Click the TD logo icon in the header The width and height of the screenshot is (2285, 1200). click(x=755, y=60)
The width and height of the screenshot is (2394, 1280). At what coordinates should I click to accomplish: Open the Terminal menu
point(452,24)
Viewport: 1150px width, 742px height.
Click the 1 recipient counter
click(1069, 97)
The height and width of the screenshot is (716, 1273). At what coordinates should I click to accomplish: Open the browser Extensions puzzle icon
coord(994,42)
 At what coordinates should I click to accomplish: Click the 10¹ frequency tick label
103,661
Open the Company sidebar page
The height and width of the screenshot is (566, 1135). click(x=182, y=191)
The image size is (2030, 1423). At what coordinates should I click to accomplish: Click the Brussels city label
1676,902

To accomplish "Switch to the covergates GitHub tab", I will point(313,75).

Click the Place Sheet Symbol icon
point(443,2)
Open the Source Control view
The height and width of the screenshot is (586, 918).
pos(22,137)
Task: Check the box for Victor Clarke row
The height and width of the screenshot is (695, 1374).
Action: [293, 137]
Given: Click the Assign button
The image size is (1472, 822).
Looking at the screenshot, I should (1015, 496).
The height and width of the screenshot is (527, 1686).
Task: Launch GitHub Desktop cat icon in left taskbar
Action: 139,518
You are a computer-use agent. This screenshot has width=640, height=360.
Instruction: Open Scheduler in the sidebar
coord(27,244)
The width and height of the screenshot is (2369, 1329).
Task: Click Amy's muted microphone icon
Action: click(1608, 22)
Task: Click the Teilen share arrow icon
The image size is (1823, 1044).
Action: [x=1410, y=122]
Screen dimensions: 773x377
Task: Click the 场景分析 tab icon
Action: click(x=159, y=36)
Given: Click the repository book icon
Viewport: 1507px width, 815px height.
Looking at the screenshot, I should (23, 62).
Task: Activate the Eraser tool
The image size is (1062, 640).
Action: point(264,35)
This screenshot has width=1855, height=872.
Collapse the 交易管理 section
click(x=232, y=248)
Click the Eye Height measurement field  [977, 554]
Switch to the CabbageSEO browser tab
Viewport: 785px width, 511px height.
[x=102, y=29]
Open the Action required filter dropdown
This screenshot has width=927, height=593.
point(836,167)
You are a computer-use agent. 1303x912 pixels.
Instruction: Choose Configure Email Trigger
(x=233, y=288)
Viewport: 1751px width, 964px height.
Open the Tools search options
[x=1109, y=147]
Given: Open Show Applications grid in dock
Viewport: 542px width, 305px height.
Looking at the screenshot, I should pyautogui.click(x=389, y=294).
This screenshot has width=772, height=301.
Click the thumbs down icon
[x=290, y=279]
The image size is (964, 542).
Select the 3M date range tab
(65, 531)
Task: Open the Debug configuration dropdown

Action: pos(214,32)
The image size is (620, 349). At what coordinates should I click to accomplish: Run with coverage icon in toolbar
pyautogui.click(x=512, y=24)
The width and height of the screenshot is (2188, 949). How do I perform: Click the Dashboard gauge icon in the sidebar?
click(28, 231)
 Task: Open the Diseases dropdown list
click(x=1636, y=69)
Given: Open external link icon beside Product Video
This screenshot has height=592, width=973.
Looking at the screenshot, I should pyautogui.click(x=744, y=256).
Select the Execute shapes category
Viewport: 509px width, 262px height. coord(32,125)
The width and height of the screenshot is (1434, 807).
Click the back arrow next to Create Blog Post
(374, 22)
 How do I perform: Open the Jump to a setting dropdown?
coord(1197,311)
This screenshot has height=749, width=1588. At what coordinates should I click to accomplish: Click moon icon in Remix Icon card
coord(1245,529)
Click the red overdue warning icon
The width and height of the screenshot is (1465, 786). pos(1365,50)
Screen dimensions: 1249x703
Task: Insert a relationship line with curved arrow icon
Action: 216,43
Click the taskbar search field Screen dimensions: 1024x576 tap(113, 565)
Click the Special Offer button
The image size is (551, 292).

================================

Work required | In the listing above, locate the line containing "The image size is (2030, 1423)." and the line containing "Task: Check the box for Victor Clarke row", then transcribe both and every line between them verbatim.

Answer below |
The image size is (2030, 1423). At what coordinates should I click to accomplish: Click the Brussels city label
1676,902

To accomplish "Switch to the covergates GitHub tab", I will point(313,75).

Click the Place Sheet Symbol icon
point(443,2)
Open the Source Control view
The height and width of the screenshot is (586, 918).
pos(22,137)
Task: Check the box for Victor Clarke row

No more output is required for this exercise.